▼

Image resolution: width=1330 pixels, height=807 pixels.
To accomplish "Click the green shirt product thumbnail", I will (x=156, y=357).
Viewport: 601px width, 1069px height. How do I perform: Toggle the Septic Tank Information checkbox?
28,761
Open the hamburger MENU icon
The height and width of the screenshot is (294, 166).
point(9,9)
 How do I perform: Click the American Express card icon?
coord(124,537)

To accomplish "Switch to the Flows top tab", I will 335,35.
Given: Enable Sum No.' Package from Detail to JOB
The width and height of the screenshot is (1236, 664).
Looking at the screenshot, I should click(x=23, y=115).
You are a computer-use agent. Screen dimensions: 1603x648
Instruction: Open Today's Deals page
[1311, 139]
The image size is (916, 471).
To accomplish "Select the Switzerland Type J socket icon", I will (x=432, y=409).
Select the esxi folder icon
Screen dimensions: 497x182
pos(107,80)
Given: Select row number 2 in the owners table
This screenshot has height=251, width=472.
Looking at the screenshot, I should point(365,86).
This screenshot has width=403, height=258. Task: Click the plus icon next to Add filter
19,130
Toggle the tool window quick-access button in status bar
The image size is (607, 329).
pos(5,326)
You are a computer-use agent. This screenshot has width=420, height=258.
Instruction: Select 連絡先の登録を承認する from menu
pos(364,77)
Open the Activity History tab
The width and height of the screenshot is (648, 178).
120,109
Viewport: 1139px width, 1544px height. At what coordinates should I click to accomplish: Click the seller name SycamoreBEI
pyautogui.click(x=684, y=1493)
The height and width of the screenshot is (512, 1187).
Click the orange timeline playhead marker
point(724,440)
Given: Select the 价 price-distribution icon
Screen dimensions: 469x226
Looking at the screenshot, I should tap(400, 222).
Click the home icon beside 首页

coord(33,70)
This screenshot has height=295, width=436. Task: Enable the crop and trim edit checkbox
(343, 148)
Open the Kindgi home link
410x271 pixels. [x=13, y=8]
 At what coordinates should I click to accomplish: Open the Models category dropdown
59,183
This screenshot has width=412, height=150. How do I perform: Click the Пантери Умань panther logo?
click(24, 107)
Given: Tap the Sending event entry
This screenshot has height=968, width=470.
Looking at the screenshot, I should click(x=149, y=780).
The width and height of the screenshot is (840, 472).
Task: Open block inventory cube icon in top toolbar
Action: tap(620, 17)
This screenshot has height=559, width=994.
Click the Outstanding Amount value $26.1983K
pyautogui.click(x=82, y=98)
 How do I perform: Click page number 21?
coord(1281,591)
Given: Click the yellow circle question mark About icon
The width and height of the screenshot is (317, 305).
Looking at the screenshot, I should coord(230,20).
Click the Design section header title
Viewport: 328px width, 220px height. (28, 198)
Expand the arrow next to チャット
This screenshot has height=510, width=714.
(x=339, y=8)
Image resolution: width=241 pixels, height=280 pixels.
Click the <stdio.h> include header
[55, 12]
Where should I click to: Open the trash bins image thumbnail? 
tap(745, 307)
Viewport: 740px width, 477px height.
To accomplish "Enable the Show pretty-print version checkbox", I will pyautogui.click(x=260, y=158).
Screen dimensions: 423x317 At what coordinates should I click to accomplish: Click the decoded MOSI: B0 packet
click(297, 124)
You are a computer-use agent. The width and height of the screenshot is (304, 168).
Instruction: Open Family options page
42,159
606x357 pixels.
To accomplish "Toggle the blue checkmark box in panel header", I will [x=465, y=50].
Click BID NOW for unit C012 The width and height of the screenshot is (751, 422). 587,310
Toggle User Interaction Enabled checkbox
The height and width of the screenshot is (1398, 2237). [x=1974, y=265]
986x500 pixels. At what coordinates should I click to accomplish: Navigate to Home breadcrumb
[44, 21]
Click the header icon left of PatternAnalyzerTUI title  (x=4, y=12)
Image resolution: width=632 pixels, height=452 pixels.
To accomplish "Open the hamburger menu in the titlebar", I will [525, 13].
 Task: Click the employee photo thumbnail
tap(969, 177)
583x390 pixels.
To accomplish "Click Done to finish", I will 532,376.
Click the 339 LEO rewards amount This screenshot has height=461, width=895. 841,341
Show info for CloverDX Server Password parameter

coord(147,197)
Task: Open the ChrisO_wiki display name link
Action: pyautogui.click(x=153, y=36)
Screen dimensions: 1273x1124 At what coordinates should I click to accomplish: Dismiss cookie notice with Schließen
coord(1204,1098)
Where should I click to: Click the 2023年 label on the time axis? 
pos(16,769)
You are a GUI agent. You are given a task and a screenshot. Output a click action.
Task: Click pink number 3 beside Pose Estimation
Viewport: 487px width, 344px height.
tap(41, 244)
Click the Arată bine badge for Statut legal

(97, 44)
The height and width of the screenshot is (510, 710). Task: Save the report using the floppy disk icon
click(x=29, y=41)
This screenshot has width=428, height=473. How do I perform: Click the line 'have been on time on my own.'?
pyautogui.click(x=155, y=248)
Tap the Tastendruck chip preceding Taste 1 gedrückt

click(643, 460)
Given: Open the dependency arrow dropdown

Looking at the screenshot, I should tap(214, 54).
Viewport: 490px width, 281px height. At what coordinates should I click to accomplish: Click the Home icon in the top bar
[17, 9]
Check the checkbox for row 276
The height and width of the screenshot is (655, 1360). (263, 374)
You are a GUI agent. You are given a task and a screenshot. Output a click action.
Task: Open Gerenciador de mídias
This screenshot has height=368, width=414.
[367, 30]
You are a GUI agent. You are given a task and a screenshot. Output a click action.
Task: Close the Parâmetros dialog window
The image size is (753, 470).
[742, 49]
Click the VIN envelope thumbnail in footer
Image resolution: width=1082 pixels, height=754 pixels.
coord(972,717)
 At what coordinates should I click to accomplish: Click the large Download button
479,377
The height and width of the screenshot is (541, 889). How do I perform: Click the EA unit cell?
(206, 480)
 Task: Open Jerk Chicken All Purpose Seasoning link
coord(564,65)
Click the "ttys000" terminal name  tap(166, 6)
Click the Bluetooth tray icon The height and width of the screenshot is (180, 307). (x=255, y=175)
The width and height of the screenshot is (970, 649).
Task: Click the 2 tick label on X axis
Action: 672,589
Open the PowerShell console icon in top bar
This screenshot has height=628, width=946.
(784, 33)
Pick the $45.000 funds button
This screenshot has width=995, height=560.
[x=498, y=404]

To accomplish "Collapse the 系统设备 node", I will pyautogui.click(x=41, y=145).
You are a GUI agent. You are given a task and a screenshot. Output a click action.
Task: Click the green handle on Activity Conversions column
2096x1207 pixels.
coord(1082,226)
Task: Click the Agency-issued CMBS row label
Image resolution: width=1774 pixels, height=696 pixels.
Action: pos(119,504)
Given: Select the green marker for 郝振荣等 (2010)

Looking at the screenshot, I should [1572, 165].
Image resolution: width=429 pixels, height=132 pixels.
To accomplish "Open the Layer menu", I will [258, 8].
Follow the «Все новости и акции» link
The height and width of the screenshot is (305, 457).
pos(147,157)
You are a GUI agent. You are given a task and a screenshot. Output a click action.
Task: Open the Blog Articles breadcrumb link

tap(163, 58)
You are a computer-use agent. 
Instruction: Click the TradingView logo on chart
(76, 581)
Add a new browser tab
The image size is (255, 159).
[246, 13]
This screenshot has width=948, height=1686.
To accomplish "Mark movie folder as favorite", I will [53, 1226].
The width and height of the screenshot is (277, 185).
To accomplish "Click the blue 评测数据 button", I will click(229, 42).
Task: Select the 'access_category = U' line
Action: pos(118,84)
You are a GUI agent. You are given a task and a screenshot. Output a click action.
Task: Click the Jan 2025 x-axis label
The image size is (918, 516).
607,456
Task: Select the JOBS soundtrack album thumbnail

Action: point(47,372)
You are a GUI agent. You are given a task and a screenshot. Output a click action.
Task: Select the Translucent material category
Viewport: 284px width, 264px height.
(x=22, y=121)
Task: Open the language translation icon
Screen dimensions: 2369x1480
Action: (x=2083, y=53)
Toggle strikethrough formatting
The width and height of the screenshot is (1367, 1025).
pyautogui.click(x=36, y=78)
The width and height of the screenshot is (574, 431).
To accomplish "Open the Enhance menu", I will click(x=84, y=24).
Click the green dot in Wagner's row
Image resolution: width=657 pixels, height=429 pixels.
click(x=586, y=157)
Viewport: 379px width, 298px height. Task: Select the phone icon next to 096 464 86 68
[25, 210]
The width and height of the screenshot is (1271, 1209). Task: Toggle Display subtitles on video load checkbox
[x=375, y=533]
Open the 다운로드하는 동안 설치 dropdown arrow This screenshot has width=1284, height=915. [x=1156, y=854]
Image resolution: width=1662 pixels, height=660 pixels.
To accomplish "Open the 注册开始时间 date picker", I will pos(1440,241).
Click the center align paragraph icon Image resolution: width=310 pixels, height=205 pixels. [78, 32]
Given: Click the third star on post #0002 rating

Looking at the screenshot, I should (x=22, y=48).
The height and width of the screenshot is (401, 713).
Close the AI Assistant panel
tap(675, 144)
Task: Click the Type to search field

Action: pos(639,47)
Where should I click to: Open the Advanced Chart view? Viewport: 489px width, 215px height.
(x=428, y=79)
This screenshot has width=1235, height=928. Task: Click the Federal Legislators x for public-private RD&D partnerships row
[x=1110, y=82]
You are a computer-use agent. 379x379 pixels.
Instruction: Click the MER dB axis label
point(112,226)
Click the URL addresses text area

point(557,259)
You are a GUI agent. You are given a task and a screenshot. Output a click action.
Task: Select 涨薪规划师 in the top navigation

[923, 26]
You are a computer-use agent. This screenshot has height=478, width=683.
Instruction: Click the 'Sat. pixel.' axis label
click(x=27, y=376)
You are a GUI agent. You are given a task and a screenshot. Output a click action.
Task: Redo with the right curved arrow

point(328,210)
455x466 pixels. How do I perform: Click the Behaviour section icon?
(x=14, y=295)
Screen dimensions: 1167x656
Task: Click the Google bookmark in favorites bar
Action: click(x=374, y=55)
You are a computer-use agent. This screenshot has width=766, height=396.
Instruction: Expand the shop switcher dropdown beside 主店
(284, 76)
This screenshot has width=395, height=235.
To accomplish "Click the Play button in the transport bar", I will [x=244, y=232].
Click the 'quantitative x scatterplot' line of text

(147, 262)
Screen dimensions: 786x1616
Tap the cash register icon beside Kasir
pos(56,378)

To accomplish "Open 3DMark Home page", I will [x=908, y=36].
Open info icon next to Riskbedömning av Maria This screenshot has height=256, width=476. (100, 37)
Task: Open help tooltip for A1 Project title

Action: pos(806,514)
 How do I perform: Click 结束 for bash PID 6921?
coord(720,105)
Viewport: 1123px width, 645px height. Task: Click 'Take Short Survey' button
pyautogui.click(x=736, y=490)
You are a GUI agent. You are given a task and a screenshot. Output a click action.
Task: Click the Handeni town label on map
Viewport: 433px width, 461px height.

▲

TASK ::
Rewrite the entries above, beginning at the line that has "has width=420, height=258." and stopping after the line that has "pyautogui.click(x=684, y=1493)". Swap "seller" for "vendor" and leave everything else unchanged.

FULL OUTPUT ::
You are a computer-use agent. This screenshot has width=420, height=258.
Instruction: Select 連絡先の登録を承認する from menu
pos(364,77)
Open the Activity History tab
The width and height of the screenshot is (648, 178).
120,109
Viewport: 1139px width, 1544px height. At what coordinates should I click to accomplish: Click the vendor name SycamoreBEI
pyautogui.click(x=684, y=1493)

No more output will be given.